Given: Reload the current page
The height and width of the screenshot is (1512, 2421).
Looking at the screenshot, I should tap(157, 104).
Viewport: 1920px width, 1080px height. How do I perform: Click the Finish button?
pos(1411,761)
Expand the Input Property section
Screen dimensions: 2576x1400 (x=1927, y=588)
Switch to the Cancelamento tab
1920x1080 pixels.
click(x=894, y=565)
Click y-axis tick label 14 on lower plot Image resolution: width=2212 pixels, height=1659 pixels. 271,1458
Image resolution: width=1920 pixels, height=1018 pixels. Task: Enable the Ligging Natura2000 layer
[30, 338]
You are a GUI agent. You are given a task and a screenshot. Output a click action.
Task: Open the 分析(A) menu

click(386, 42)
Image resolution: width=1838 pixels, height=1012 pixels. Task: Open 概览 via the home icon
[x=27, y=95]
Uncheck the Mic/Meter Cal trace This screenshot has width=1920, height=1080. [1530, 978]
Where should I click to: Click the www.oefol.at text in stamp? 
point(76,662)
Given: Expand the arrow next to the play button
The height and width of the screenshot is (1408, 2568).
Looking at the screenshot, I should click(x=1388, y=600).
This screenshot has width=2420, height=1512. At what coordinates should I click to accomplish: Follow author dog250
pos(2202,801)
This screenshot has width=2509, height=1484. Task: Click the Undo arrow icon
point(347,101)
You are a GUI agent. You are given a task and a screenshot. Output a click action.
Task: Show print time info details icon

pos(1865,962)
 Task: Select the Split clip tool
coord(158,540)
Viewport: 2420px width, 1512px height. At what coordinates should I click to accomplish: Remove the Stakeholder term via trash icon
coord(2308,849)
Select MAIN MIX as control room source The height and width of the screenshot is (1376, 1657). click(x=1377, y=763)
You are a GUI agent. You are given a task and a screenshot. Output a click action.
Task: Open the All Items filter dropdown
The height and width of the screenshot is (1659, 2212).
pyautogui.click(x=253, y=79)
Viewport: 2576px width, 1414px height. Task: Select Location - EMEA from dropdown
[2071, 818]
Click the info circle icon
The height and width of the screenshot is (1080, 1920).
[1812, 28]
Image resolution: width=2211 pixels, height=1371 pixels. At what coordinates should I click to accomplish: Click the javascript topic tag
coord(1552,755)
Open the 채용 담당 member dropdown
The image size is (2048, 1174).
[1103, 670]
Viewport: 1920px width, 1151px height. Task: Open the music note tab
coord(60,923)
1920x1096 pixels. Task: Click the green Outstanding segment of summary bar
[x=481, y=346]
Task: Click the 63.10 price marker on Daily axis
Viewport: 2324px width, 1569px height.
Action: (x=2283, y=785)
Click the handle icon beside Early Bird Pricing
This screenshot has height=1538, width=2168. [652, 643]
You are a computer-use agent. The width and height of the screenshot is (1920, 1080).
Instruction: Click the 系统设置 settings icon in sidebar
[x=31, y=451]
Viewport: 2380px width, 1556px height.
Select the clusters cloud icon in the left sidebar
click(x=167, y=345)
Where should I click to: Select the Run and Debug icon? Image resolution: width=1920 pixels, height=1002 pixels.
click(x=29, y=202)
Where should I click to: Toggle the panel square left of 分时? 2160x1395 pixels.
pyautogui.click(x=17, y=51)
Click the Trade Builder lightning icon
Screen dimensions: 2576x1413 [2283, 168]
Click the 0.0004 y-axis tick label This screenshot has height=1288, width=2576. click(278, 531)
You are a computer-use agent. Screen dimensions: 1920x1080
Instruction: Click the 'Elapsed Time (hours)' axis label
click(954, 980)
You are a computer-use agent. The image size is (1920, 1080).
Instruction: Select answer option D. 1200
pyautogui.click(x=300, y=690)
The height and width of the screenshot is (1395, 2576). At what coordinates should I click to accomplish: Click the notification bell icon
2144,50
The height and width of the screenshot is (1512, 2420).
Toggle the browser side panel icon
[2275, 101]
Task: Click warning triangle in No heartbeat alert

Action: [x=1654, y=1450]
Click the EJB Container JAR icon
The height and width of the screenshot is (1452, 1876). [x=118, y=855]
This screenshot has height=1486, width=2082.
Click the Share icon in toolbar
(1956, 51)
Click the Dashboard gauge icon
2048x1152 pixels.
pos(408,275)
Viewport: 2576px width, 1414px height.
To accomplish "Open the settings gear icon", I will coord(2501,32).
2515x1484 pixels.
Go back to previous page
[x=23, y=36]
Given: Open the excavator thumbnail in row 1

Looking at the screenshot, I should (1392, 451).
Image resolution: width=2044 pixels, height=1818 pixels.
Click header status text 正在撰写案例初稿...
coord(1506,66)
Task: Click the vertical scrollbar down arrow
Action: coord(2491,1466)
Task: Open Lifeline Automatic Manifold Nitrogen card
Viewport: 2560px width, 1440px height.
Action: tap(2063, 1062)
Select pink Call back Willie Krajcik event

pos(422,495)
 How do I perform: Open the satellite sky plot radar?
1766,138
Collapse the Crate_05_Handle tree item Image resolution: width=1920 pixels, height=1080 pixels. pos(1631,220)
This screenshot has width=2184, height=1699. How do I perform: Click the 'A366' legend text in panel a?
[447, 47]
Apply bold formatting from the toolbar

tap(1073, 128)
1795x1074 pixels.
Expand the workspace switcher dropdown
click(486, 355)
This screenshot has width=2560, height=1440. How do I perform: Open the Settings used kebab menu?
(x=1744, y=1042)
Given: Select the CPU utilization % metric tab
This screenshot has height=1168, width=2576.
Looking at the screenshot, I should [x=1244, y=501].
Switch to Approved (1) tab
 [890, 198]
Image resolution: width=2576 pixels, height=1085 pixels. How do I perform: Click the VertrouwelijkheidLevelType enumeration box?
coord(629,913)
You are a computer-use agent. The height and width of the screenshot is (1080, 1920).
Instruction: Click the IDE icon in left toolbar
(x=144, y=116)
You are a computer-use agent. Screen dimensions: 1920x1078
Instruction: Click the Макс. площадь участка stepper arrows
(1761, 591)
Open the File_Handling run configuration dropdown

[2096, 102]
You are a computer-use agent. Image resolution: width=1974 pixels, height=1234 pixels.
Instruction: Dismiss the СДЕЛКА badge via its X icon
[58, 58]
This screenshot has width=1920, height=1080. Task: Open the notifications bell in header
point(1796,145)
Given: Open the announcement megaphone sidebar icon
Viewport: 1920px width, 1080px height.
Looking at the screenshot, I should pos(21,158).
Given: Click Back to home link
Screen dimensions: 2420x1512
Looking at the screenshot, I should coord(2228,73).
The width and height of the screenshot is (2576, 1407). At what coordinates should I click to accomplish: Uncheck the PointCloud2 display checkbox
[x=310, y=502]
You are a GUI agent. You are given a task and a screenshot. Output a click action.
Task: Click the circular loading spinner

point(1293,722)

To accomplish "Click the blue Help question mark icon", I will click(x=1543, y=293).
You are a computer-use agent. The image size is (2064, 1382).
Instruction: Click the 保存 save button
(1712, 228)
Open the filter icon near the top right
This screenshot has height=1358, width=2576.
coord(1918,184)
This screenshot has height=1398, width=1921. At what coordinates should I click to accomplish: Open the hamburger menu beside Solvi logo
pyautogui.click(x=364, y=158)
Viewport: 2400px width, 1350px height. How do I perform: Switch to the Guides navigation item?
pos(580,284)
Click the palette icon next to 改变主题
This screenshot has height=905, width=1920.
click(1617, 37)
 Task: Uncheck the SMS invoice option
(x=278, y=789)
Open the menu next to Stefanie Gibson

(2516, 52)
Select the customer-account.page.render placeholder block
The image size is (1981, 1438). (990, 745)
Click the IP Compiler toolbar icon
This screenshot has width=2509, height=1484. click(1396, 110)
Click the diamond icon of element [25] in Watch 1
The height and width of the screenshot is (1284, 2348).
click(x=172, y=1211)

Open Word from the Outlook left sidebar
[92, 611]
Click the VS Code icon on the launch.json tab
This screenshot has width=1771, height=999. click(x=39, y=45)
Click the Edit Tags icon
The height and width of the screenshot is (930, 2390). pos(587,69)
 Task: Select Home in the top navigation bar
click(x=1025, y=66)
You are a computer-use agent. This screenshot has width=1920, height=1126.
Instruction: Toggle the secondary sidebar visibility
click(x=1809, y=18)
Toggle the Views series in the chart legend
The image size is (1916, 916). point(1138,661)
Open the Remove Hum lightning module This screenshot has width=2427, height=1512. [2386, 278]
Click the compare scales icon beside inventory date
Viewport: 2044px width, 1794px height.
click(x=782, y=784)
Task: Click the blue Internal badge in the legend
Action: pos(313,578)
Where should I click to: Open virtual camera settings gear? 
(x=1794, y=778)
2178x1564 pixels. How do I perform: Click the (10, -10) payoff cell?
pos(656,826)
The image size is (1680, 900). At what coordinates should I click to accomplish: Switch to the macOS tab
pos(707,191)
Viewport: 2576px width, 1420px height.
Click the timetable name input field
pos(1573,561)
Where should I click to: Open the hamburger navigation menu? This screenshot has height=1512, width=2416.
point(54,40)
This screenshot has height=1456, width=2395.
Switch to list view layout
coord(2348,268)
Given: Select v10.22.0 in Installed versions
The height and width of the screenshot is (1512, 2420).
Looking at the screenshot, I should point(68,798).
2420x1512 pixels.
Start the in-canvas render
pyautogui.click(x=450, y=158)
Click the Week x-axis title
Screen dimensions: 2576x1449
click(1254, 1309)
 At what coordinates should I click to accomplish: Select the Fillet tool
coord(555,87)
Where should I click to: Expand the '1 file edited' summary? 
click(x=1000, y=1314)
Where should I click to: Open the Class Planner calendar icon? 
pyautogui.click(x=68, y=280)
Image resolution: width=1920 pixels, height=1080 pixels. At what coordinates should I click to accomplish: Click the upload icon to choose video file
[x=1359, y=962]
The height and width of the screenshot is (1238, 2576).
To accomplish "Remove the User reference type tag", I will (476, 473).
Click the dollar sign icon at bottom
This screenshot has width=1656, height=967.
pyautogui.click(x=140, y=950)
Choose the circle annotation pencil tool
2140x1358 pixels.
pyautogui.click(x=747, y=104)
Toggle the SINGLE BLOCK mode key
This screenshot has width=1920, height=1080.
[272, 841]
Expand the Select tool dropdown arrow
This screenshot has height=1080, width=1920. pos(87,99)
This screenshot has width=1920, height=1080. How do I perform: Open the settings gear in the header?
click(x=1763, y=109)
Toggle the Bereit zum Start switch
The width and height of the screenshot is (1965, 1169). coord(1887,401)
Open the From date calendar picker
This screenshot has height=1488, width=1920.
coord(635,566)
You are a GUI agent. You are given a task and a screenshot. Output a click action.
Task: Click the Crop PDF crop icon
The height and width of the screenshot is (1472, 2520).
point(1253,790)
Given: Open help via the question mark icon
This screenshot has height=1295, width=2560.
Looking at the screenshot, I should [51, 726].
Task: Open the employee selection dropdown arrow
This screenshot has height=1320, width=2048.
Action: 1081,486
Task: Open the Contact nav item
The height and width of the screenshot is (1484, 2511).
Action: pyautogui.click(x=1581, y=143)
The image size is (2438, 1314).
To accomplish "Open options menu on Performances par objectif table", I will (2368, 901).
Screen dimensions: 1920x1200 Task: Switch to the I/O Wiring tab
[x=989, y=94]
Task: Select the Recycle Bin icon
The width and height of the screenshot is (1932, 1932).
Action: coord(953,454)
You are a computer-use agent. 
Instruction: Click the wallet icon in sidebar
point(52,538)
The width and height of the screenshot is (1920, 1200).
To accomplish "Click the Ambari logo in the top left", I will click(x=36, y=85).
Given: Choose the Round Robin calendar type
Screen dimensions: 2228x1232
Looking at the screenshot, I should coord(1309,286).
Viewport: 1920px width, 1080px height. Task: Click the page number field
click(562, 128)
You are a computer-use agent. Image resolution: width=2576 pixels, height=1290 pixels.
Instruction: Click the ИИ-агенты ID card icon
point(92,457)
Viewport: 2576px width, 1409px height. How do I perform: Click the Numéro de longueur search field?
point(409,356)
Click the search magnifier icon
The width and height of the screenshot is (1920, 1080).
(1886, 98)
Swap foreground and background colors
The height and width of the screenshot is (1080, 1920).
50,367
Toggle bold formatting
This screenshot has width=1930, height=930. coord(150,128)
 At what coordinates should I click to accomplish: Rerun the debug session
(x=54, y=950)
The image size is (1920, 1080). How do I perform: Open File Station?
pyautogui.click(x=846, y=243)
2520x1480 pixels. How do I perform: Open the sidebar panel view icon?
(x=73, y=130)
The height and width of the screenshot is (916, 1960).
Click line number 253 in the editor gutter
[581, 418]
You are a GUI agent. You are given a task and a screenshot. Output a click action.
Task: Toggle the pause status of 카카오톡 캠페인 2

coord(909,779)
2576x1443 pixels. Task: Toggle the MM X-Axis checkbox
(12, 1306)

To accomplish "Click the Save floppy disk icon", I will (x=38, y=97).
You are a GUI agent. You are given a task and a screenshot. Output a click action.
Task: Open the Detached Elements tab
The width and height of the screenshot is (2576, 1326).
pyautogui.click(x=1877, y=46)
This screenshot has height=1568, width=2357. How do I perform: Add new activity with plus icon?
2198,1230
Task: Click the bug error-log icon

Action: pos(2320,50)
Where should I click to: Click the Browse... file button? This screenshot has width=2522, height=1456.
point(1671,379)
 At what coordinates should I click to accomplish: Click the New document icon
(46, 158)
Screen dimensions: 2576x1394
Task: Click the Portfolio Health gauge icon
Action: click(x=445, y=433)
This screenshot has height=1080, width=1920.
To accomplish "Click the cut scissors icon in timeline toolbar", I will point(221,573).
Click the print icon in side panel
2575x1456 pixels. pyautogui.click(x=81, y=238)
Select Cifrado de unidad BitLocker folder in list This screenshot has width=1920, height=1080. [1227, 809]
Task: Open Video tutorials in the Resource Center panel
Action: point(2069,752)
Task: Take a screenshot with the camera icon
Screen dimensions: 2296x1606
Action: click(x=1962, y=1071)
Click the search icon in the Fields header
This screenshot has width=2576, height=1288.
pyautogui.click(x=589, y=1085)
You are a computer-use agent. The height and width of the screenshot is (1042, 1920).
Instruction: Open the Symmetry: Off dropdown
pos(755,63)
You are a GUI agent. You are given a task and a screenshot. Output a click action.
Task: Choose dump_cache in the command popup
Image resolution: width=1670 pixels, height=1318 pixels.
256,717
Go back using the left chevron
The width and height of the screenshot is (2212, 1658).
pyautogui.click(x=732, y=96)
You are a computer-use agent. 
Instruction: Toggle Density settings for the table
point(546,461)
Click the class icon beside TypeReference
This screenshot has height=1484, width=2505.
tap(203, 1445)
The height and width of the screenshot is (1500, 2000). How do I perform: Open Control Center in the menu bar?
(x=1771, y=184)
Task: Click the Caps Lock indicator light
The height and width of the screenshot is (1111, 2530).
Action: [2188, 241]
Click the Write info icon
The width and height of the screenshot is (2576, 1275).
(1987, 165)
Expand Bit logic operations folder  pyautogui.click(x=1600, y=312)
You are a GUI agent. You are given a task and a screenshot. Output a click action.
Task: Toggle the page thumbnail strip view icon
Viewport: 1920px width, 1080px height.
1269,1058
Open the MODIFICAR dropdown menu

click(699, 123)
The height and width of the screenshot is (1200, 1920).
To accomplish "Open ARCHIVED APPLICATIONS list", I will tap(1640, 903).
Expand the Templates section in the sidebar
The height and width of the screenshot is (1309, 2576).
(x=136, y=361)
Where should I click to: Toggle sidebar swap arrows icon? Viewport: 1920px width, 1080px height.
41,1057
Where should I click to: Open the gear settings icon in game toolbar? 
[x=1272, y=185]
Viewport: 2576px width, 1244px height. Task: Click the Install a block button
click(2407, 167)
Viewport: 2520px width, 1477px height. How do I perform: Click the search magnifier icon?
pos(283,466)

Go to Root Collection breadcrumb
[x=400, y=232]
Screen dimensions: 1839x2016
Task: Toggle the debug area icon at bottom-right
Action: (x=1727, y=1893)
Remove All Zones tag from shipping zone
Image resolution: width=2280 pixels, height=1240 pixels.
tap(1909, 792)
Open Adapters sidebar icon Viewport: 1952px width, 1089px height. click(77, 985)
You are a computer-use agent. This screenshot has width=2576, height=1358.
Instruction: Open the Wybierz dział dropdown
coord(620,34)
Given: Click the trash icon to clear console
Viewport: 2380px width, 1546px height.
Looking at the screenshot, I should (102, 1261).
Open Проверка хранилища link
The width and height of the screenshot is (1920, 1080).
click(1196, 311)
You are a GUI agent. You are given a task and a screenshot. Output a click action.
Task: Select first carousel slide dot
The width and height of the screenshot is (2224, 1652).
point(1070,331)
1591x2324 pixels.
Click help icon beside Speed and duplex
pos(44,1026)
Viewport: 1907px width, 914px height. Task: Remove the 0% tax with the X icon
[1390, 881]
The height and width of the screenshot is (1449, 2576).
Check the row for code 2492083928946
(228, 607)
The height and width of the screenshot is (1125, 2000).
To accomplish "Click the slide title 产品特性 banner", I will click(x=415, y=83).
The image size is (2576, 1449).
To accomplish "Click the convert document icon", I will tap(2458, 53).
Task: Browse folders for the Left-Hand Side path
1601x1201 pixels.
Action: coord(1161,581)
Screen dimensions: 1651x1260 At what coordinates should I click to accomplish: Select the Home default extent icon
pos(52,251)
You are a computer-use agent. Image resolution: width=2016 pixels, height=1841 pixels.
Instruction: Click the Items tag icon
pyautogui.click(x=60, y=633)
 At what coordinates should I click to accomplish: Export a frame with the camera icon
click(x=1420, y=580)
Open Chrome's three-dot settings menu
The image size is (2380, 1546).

● ● ● ● ●

**What this task involves**:
In the listing above, find the line with "The width and height of the screenshot is (2576, 1326)." and the line with "Expand Bit logic", then print exactly those lines and every line between them.

**Completed task**:
The width and height of the screenshot is (2576, 1326).
pyautogui.click(x=1877, y=46)
This screenshot has height=1568, width=2357. How do I perform: Add new activity with plus icon?
2198,1230
Task: Click the bug error-log icon

Action: pos(2320,50)
Where should I click to: Click the Browse... file button? This screenshot has width=2522, height=1456.
point(1671,379)
 At what coordinates should I click to accomplish: Click the New document icon
(46, 158)
Screen dimensions: 2576x1394
Task: Click the Portfolio Health gauge icon
Action: click(x=445, y=433)
This screenshot has height=1080, width=1920.
To accomplish "Click the cut scissors icon in timeline toolbar", I will point(221,573).
Click the print icon in side panel
2575x1456 pixels. pyautogui.click(x=81, y=238)
Select Cifrado de unidad BitLocker folder in list This screenshot has width=1920, height=1080. [1227, 809]
Task: Open Video tutorials in the Resource Center panel
Action: point(2069,752)
Task: Take a screenshot with the camera icon
Screen dimensions: 2296x1606
Action: click(x=1962, y=1071)
Click the search icon in the Fields header
This screenshot has width=2576, height=1288.
pyautogui.click(x=589, y=1085)
You are a computer-use agent. The height and width of the screenshot is (1042, 1920).
Instruction: Open the Symmetry: Off dropdown
pos(755,63)
You are a GUI agent. You are given a task and a screenshot. Output a click action.
Task: Choose dump_cache in the command popup
Image resolution: width=1670 pixels, height=1318 pixels.
256,717
Go back using the left chevron
The width and height of the screenshot is (2212, 1658).
pyautogui.click(x=732, y=96)
You are a computer-use agent. 
Instruction: Toggle Density settings for the table
point(546,461)
Click the class icon beside TypeReference
This screenshot has height=1484, width=2505.
tap(203, 1445)
The height and width of the screenshot is (1500, 2000). How do I perform: Open Control Center in the menu bar?
(x=1771, y=184)
Task: Click the Caps Lock indicator light
The height and width of the screenshot is (1111, 2530).
Action: [2188, 241]
Click the Write info icon
The width and height of the screenshot is (2576, 1275).
(1987, 165)
Expand Bit logic operations folder  pyautogui.click(x=1600, y=312)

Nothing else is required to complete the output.